The words of this corpus will be one-hot encoded using a one to $N$ scheme, where $N$ refers to the size of the vocabulary or the number of unique words. For instance, “Alice” –> [1, 0, \dots] and “was”–> [0,1,0,\dots].
Then, if we consider a window of length $T = 4$ on the first sentence, the words “Alice”, “was”, “to”, “get” are the inputs to the CBOW architecture while the target is “beginning”.
The size of the input of the hidden layer, $K$, is the size of the embeddings that is usually set larger than 100. The output of the hidden layer is the word’s vector representation.
Skip-Gram
As opposed to CBOW, Skip-Gram infers the neighboring words given a single word.
If we consider the same example used for CBOW, for a window of length $T = 4$ on the first sentence, the word “beginning” is the input to the Skip-Gram architecture while the targets are “Alice”, “was”, “to”, and “get”.
Negative sampling
The Skip-Gram model’s training process is computationally intensive in comparison to Continuous Bag of Words (CBOW).

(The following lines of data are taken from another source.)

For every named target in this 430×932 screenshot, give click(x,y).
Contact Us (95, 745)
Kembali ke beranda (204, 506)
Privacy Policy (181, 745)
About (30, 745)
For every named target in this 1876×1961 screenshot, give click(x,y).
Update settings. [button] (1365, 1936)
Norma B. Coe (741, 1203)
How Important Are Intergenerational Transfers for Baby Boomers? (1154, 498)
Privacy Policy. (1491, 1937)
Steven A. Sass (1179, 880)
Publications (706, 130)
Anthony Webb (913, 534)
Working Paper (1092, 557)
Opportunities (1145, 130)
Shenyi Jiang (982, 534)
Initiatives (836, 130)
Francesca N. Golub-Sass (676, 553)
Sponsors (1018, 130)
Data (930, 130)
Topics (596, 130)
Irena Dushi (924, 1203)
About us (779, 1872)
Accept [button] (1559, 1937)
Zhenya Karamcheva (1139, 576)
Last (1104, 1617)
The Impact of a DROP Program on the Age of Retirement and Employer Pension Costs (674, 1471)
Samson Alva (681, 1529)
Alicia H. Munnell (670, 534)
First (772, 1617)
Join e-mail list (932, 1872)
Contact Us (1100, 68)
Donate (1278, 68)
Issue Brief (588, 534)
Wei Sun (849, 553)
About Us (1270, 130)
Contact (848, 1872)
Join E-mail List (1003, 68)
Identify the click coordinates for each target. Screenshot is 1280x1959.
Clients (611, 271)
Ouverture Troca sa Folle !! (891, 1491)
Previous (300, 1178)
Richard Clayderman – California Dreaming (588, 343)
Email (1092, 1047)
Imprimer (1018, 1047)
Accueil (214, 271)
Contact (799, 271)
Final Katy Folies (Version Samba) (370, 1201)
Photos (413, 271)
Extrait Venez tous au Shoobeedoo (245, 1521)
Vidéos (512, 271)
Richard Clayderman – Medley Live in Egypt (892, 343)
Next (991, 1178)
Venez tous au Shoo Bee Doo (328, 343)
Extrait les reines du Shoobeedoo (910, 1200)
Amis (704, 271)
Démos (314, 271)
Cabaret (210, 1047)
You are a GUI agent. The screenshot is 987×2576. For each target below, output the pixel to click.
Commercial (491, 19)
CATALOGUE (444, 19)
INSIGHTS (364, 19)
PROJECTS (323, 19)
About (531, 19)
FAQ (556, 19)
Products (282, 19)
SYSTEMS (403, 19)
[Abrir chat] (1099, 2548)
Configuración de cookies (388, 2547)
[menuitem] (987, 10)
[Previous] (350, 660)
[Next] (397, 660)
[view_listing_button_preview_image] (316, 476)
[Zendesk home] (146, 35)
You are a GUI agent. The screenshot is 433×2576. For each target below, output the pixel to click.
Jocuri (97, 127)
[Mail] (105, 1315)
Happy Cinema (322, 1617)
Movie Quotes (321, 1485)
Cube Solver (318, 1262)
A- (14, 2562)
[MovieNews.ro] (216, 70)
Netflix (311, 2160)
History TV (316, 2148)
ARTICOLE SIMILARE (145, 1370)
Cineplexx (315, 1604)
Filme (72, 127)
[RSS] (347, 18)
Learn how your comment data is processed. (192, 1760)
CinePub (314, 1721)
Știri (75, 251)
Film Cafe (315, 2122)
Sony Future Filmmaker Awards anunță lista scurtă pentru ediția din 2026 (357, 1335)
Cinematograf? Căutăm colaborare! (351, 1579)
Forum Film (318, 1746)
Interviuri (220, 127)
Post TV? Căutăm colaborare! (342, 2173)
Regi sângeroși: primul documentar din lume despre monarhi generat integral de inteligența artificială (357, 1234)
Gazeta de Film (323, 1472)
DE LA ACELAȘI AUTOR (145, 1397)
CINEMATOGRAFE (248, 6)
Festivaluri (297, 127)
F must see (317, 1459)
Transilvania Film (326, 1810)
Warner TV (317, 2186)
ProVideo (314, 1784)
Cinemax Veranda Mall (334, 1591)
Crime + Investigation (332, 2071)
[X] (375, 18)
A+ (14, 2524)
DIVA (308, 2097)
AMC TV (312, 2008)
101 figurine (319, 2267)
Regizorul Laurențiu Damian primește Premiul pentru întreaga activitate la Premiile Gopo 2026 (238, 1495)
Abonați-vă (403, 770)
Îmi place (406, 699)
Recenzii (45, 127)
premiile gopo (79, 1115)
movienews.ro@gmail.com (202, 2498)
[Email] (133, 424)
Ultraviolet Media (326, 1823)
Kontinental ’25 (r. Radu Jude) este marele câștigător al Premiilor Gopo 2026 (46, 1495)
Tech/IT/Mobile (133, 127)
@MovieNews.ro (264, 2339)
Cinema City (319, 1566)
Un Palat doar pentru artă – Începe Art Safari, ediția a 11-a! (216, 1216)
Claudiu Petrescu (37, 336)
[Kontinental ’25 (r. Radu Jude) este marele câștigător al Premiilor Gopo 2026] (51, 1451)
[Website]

Despite this, Skip-Gram captures better representations of rare words, which are words that occur less frequently. To improve training speed for Skip-Gram, Mikolov et al. introduced a technique known as negative sampling.
Skip-Gram involves inferring whether every word in the vocabulary is a neighboring word to the input or not. Negative sampling reduces the number of inferences needed to only $M+1$. For every data sample, apart from the target word, $M$ words are randomly selected from the dictionary. The model then distinguishes these selected words from the target word. Mikolov et al. recommend using the unigram distribution raised to the power of $\frac{3}{4}$ as the distribution to sample these words.
Frequent words
References
- Tomas Mikolov, Ilya Sutskever, Kai Chen, Greg Corrado, and Jeffrey Dean, "Distributed representations of words and phrases and their compositionality", NIPS'13.
- Tomas Mikolov, Kai Chen, Greg Corrado, and Jeffrey Dean, "Efficient Estimation of Word Representations in Vector Space", ICLR (Workshop Poster) 2013.